Now, according to Wikipedia:
H. J. Muller and science fiction writer Ursula Le Guin were second cousins; his father (Hermann J. Muller Sr.) and her father’s mother (Johanna Muller Kroeber) were siblings, the children of Nicholas Müller who immigrated to the United States in 1848.
That’s sort of cool about Ursula Le Guin. It also suggests that Muller’s grandfather was, in fact, named “Müller,” which would not really be pronounced the way that people say “Mewler,” but that would at least be the more standard Americanization of the name. What it looks like is that Muller’s grandfather changed his name (either by choice, or by orthographical fiat, as was often the case at Ellis Island). It would not surprise me if he pronounced it in the German fashion, but that the name became fully Anglicized over the course of the next couple of generations.

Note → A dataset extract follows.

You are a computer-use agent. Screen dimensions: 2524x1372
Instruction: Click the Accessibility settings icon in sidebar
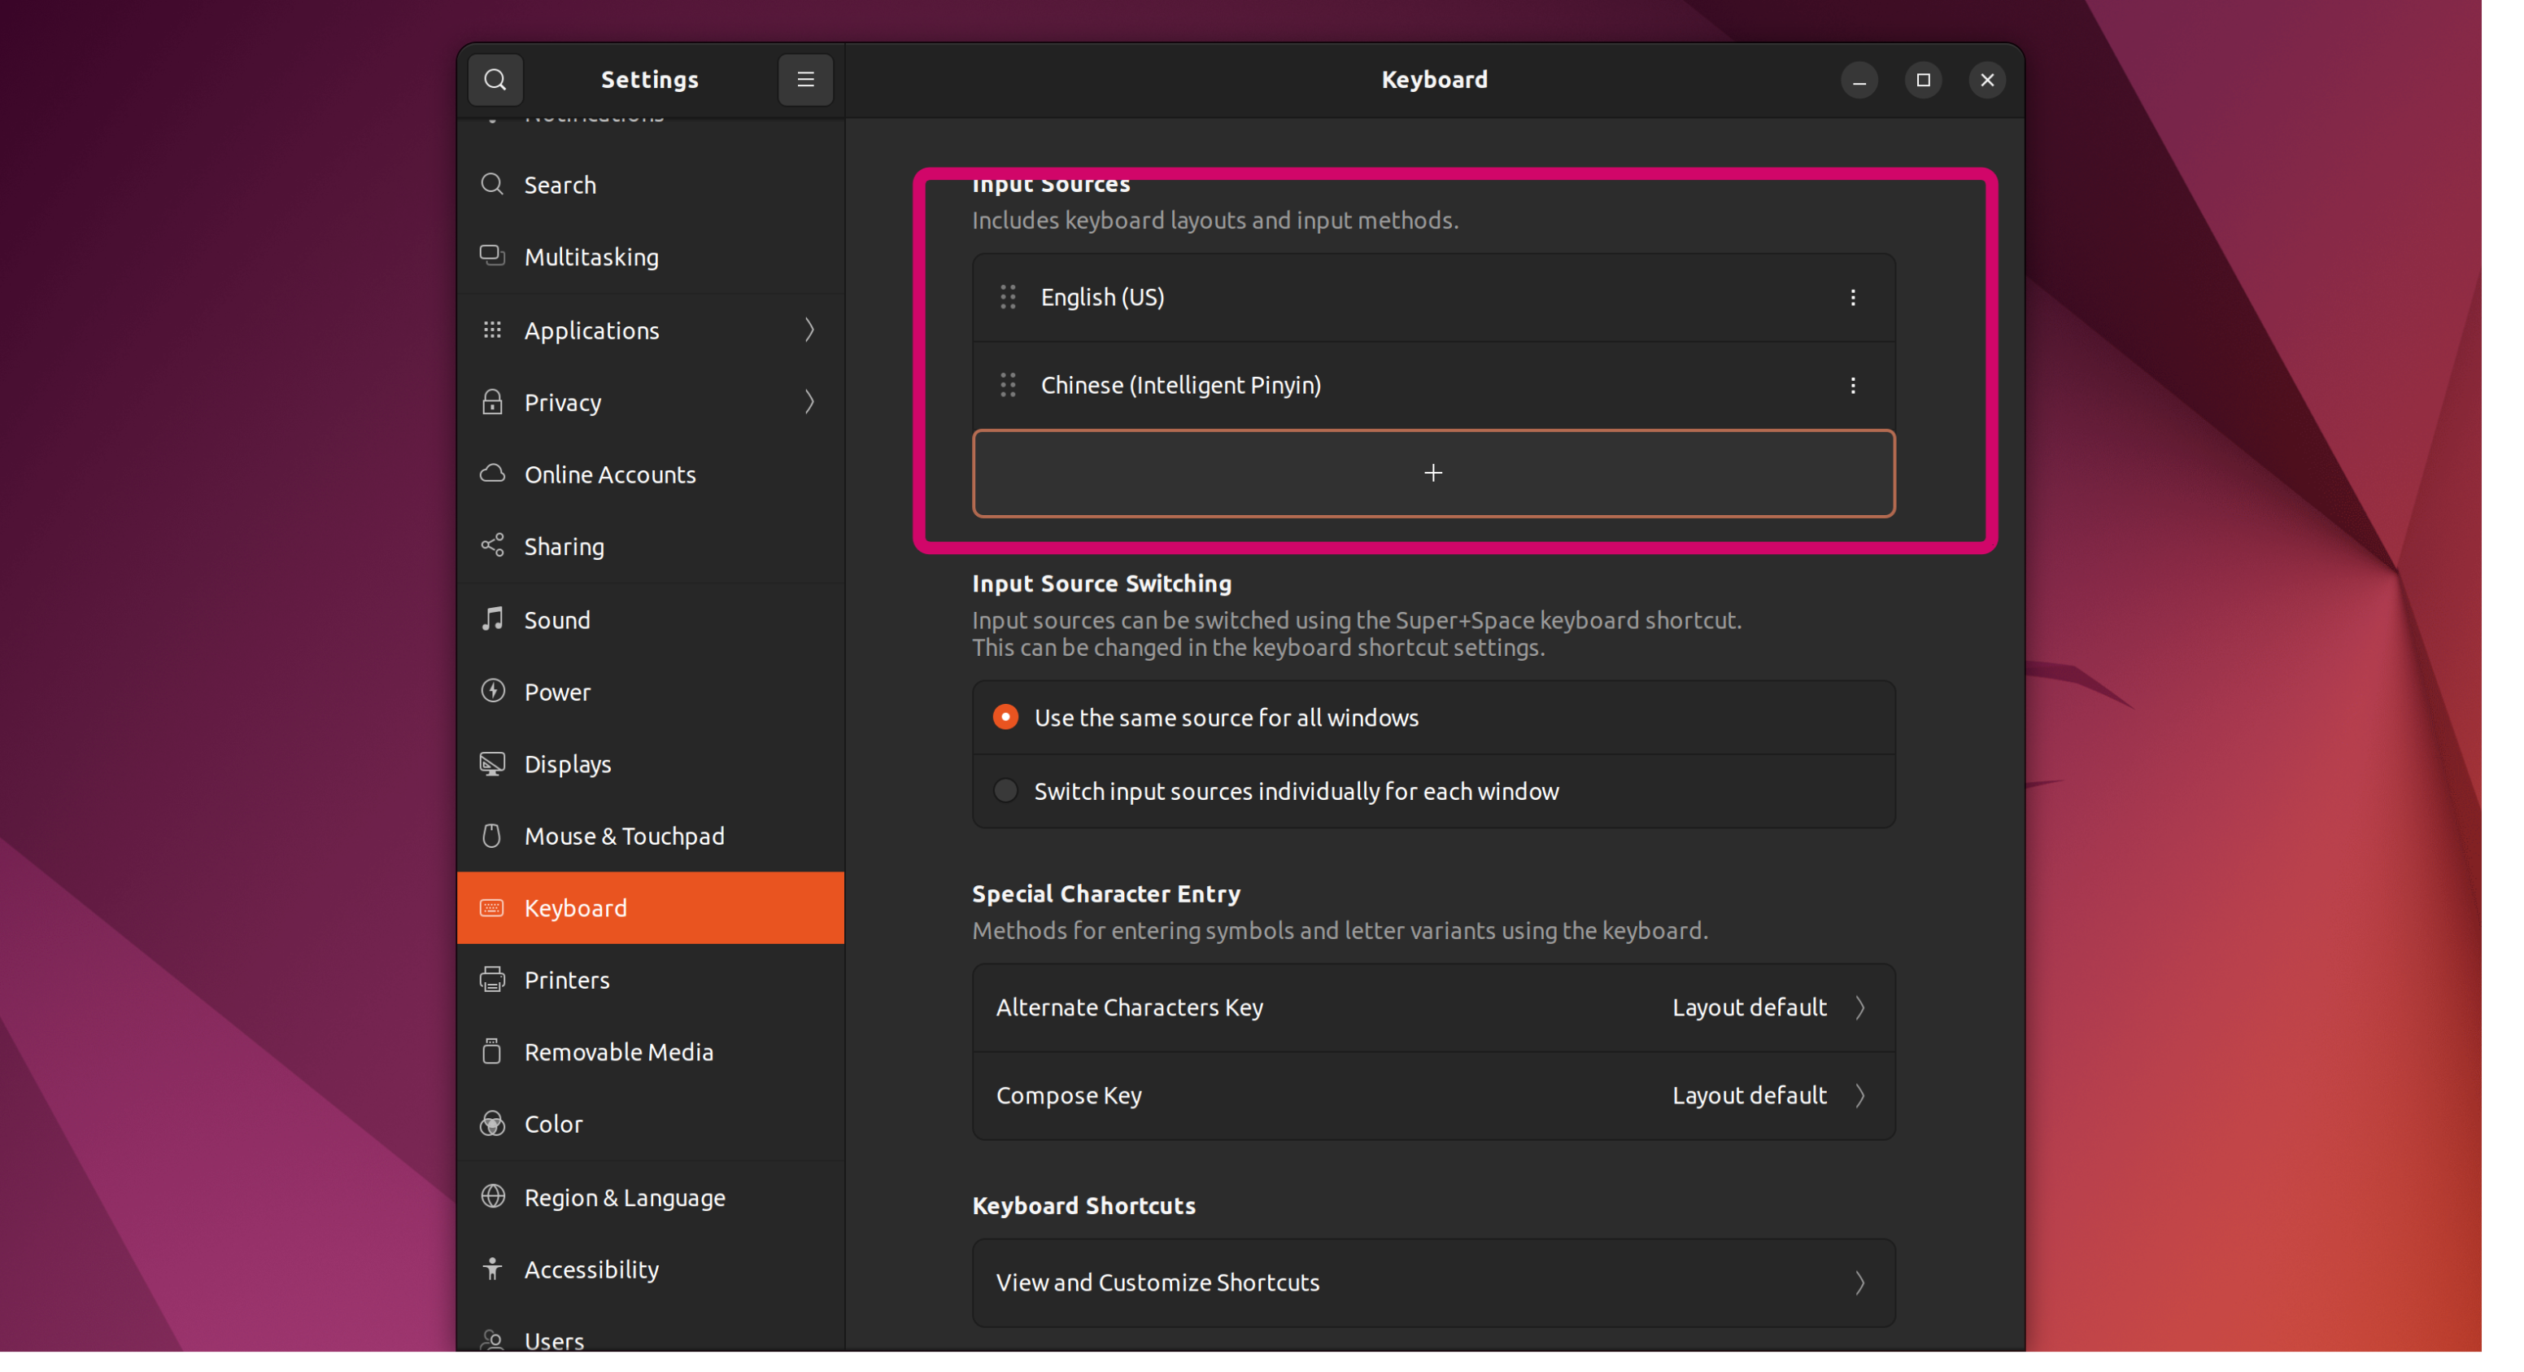tap(491, 1269)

Of course, with names, I figure the rule is that the correct pronunciation is always how the person themselves pronounces (or, in this case, pronounced) it. On that point, all I can do is point to a seminar by Matt Meselson that I once attended. At the end of his talk, someone from the audience asked a question about “mewler’s ratchet.” Before answering, Meselson made the point that he had known Muller, and the Muller had pronounced it “Muller.” I have attempted to contact Muller’s surviving daughter for more direct confirmation, but have not heard anything back yet. If and when I do, I’ll post an update.
In the meantime, here’s a little mnemonic I’ve whipped up for you
There was once a professor named Muller
whose breakfast could not have been duller.
As his fitness crept down
with a ratcheting sound,
he said, “Man, I could go for a cruller!”
NB: I have also found no evidence that Muller ever lived in Nantucket.
So, what I learned from this is that Muller chose to reflect on problems, rather than grind away at them.
Maybe this particular breakfast occurred when Muller was undergoing an uncharacteristic bout with depression.